EXCERPTED PASSAGE:
══════════

I note also that no comments have been sought, whether from Ms Hewitt-Gray, the employment judge, or the other lay member. But I note again that the challenge before me does not concern anything that occurred during the course of the employment tribunal hearing; and what Ms Hewitt-Gray subjectively thought or intended in making her posts is not relevant to the issue of apparent bias. It is important to stress also that there is no allegation in this case of actual bias, nor of so-called automatic bias by way of there having been some particular reason why Ms Hewitt-Gray ought not to have sat on the panel in this case at all. That is not alleged.
I turn to the law. The test of apparent bias is well established. In Magill v Porter [2001] UKHL 67; [2002] 2 AC 357, Lord Hope of Craighead said, at [103]: “The question is whether the fair-minded and informed observer, having considered the facts would conclude that there was a real possibility that the tribunal was biased.” In Lawal v Northern Spirit Ltd [2003] UKHL 35; [2003] ICR 856 at [14], Lord Steyn observed, commenting on the Magill test: “Public perception of the possibility of unconscious bias is the key.”
A number of the authorities therefore emphasise the importance of it being seen to be the case that the judge brought an impartial mind to the matter, and was open to persuasion by the evidence and the arguments, and of there not being any impression of prejudgment. The test turns not on what either of the parties may subjectively think or feel, but on what the fair-minded and informed observer would conclude. A number of authorities, such as Helow v Secretary of State for the Home Department [2008] UKHL 62; [2008] 1 WLR 2416, have considered what attributes this imaginary person might have, dilating particularly on the attributes both of being fair-minded and of being informed. I will refer for short to this person as the fair-minded observer.
While many of the authorities concern the conduct of a judge, whether sitting alone or as part of a panel, where an employment tribunal consists of a judge and two lay members, all of them are carrying out a judicial function when they hear and decide the case, and these principles apply to all of them. Further, where there is found to have been the appearance of bias or some other irregularity on the part of one member of a three-person panel, it is no answer that they were only one of three, and that the decision was unanimous, nor that the decision is not open to any other substantive criticism of its contents as in error of law. The parties are entitled to have the case properly heard, deliberated and adjudicated by the full panel of three, and to a decision that cannot have been tainted by the participation of a member who was apparently biased or not fully playing their proper part (see Stansbury v Datapulse Plc [2003] EWCA Civ 1951; [2004] ICR 523).
I have had the benefit of reading written skeleton arguments and hearing oral argument this morning from counsel on both sides. I will only summarise what seem to me to have been their respective main points.
For the appellant, Mr Kohanzad made a general submission that it would not be appropriate to take an over-analytical approach to the content of these posts, or each of them separately and in turn. People, he submitted, who look at LinkedIn threads and posts do not do that. They scroll, they scan, they skim-read, they form a general impression. It is the overall impression liable to have been created by these posts that matters.

══════════

STORED DATA:
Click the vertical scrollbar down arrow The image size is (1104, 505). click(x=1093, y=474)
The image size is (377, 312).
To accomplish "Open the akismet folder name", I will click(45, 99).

══════════

WHAT YOU HAVE TO DO:
Answer these from the excerpt on apparent bias:
1. In which case did Lord Hope of Craighead state the test for apparent bias?
2. What makes up an employment tribunal, according to the excerpt?
3. Who argued for the appellant?
The listing has no part in this.

REPLY TO THE EXERCISE:
1. Magill v Porter
2. A judge and two lay members
3. Mr Kohanzad